Disorder-induced mechanism for positive exchange bias fields
Orlando V. Billoni, Francisco A. Tamarit, and Sergio A. Cannas

TL;DR
This paper introduces a disorder-based mechanism for positive exchange bias in magnetic bilayers, explaining experimental observations through a domain wall formation at disordered interfaces during field cooling.
Contribution
It presents a novel disorder-induced explanation for positive exchange bias, supported by simulations and theoretical models, without assuming specific FM-AFM coupling.
Findings
Domain wall formation at disordered interfaces explains positive exchange bias.
The mechanism aligns with various experimental observations.

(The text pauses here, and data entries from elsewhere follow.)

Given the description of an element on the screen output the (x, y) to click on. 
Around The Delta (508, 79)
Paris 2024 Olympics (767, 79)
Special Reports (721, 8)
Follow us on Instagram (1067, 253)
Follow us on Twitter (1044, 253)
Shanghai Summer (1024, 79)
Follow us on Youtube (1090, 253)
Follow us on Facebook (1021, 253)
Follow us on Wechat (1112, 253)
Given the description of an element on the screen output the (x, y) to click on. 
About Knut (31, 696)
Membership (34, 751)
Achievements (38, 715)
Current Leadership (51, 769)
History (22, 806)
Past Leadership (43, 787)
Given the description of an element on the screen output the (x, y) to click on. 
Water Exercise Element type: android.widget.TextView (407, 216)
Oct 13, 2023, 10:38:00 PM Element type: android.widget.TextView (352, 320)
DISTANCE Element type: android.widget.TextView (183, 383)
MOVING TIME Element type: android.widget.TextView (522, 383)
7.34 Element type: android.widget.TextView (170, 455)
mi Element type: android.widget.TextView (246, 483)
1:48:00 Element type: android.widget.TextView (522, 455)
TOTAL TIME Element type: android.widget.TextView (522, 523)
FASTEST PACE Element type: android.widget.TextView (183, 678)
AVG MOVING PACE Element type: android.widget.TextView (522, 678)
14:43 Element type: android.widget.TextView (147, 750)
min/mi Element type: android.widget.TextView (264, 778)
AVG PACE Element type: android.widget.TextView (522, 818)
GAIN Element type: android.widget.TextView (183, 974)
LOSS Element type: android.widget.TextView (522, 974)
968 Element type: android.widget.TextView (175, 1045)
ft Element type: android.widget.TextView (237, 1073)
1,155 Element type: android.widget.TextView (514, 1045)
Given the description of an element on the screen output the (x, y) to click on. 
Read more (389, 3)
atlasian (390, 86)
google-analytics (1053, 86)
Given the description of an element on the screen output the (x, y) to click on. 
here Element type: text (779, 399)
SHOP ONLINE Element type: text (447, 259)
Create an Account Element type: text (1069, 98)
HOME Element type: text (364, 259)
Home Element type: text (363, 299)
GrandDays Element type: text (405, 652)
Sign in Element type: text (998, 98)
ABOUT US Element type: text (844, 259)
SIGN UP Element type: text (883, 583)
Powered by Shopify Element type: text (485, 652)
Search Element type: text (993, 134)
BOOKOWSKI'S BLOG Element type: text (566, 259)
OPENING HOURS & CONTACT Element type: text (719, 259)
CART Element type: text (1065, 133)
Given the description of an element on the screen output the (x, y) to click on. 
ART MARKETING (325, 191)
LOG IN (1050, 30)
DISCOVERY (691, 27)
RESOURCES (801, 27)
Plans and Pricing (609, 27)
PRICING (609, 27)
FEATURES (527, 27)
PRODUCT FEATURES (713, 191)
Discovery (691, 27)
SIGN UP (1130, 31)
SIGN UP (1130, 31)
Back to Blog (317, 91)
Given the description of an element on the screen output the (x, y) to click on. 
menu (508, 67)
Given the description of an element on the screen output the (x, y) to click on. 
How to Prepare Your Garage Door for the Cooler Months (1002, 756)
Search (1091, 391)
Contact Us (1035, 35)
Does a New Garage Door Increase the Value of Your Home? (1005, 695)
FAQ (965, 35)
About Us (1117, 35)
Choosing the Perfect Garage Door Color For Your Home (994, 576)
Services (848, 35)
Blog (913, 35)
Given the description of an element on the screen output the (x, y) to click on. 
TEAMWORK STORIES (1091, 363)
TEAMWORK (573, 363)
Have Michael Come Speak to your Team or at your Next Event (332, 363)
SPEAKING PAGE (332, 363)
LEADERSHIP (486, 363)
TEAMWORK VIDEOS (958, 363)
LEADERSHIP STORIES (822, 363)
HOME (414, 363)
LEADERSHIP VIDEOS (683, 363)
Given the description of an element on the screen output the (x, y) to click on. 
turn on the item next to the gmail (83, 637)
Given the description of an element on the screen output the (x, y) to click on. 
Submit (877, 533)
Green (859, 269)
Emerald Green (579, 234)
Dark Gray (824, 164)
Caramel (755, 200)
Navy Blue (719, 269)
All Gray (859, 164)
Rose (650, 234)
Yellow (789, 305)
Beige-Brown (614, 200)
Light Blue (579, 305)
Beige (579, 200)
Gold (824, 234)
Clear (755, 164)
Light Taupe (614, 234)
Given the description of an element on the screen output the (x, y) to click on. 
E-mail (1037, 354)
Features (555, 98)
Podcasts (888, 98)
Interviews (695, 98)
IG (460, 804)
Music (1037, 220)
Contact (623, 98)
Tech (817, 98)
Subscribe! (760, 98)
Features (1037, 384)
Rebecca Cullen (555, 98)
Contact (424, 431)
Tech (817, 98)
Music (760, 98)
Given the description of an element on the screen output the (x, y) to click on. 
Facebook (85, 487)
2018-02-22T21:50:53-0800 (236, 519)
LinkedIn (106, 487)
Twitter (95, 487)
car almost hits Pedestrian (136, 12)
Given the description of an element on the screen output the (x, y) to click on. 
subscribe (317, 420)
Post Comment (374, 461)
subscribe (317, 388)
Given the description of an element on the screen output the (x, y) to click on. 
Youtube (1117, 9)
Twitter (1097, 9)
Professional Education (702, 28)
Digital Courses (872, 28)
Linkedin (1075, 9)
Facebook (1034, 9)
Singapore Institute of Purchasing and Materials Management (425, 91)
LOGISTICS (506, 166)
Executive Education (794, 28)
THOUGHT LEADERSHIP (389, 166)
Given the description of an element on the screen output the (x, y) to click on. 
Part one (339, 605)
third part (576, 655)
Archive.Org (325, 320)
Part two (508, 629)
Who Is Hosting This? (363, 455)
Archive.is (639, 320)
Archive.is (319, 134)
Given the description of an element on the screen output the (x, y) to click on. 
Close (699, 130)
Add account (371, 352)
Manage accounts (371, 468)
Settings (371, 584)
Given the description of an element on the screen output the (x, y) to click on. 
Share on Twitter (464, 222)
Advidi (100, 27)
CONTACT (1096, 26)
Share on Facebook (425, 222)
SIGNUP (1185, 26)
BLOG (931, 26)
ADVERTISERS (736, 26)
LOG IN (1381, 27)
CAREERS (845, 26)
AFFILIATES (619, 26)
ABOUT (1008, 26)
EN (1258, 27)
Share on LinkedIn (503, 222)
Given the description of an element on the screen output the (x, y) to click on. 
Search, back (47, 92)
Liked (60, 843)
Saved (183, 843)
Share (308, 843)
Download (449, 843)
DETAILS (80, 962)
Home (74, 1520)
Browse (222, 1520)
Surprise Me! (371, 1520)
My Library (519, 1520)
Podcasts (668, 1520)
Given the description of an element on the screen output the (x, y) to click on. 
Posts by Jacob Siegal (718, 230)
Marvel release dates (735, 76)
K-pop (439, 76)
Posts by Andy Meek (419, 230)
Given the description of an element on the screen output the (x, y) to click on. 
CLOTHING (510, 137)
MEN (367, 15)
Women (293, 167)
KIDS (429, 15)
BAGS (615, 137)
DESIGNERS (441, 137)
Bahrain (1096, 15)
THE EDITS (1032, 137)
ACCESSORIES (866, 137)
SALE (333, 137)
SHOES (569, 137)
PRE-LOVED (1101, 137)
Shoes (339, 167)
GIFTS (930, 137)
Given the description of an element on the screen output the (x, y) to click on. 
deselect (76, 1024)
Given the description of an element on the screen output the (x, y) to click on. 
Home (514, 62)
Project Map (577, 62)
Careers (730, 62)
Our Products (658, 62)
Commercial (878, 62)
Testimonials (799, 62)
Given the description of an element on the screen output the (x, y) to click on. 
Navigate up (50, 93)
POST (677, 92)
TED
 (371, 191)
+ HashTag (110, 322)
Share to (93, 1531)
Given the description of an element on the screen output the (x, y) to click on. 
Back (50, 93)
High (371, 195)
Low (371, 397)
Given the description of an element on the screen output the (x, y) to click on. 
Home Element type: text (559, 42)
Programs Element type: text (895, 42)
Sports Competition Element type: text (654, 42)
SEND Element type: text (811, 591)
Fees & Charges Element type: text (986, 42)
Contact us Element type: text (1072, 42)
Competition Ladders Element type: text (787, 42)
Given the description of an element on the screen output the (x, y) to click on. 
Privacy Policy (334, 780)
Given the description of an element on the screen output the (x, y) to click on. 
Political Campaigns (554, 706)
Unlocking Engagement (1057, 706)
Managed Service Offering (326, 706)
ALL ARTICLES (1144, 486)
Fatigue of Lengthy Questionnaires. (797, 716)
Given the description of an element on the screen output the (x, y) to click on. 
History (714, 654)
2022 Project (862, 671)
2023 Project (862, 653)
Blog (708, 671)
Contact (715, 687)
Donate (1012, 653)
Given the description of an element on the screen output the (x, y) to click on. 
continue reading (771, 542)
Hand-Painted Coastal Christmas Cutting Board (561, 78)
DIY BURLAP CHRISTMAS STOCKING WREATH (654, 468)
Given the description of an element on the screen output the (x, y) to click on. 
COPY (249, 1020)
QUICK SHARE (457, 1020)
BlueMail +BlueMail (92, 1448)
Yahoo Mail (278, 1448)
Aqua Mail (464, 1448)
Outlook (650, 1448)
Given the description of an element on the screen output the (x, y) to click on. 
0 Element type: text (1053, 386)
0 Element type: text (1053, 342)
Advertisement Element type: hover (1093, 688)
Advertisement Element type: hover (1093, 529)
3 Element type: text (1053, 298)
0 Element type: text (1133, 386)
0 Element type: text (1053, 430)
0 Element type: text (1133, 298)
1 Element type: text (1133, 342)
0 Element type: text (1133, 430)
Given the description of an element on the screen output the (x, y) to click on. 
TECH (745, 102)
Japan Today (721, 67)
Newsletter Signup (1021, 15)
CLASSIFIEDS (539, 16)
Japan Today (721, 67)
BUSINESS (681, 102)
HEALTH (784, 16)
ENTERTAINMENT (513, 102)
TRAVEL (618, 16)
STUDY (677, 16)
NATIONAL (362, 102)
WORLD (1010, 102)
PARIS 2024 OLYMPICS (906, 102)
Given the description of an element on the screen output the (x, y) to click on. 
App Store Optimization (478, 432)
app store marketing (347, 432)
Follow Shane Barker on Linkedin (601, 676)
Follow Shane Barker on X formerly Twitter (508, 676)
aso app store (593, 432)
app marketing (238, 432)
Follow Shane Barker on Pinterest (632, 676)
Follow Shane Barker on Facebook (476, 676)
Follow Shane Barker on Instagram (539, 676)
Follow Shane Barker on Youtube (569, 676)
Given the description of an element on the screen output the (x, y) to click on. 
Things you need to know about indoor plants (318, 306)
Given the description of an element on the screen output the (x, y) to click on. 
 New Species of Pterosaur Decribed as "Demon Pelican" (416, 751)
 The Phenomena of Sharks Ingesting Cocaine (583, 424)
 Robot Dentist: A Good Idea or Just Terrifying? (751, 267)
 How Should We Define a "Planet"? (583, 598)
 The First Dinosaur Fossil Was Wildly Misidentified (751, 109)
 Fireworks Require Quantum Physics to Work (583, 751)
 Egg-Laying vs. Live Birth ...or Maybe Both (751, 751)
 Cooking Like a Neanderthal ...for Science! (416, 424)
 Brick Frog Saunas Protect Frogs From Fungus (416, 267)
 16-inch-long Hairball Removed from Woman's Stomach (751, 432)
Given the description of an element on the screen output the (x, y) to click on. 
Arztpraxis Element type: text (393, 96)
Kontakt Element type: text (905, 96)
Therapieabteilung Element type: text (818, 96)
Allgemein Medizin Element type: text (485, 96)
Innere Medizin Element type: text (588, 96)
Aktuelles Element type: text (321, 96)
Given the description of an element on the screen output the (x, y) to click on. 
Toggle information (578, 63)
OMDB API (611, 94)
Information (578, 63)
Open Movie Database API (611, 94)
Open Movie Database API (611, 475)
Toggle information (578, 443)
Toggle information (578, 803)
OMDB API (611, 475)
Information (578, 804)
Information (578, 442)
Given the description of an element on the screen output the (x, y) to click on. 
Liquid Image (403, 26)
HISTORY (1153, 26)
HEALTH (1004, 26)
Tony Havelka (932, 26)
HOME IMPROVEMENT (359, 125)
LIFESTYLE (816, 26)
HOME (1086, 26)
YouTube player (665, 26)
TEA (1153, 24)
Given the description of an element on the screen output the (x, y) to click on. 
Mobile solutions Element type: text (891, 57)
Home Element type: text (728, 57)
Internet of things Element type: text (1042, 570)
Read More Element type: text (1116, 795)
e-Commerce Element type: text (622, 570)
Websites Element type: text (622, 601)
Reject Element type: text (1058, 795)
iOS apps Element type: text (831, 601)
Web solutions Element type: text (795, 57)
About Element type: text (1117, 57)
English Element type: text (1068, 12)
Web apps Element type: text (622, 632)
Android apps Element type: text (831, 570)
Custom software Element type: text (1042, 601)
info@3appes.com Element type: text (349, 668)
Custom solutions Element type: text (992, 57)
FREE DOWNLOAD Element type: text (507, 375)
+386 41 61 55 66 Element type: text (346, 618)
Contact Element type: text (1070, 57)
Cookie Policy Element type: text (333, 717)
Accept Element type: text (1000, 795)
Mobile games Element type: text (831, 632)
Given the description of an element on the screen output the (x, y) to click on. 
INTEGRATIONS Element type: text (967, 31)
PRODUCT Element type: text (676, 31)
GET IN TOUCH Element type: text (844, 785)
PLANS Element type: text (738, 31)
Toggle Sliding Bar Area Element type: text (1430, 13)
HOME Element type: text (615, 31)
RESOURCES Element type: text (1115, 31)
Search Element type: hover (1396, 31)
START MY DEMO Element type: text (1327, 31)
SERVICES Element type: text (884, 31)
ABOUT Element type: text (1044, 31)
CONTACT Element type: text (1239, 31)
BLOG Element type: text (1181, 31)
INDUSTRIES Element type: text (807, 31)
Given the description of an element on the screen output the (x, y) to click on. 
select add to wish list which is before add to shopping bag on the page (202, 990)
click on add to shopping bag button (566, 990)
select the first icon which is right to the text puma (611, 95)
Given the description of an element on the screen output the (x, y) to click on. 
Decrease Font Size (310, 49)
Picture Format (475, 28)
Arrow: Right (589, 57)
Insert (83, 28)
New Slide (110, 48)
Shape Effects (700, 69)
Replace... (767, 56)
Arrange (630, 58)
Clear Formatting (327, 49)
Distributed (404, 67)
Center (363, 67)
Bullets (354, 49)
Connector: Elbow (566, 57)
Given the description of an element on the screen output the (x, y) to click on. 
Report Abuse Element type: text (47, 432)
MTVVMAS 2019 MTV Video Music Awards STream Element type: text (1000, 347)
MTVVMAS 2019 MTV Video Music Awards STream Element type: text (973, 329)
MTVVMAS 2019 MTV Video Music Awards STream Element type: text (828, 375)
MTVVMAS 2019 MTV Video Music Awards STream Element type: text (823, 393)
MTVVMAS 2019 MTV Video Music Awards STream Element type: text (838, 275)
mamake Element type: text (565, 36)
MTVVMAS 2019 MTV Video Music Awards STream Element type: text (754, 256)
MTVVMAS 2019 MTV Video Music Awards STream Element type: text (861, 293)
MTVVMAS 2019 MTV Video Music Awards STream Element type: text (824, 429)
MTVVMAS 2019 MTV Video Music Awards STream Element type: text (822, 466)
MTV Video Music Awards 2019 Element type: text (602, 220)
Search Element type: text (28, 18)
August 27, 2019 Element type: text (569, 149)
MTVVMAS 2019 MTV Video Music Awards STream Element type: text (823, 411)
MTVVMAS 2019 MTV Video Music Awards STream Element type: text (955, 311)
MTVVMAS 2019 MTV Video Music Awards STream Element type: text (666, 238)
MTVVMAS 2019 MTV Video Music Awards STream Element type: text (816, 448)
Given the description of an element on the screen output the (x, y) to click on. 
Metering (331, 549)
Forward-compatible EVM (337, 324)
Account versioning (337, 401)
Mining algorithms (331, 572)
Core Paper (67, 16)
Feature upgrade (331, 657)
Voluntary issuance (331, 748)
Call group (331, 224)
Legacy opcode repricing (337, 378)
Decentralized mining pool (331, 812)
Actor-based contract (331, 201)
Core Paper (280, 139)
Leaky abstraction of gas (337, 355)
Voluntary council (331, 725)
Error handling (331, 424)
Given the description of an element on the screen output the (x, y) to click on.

Supported by Monte Carlo, micromagnetic, and mean field analyses.
Abstract
We propose a mechanism to explain the phenomenon of positive exchange bias on magnetic bilayered systems. The mechanism is based on the formation of a domain wall at a disordered interface during field cooling (FC) which induces a symmetry breaking of the antiferromagnet, without relying on any ad hoc assumption about the coupling between the ferromagnetic (FM) and antiferromagnetic (AFM) layers. The domain wall is a result of the disorder at the interface between FM and AFM, which reduces the effective anisotropy in the region. We show that the proposed mechanism explains several known experimental facts within a single theoretical framework. This result is supported by Monte Carlo simulations on a microscopic Heisenberg model, by micromagnetic calculations at zero temperature and by mean field analysis of an effective Ising like phenomenological model.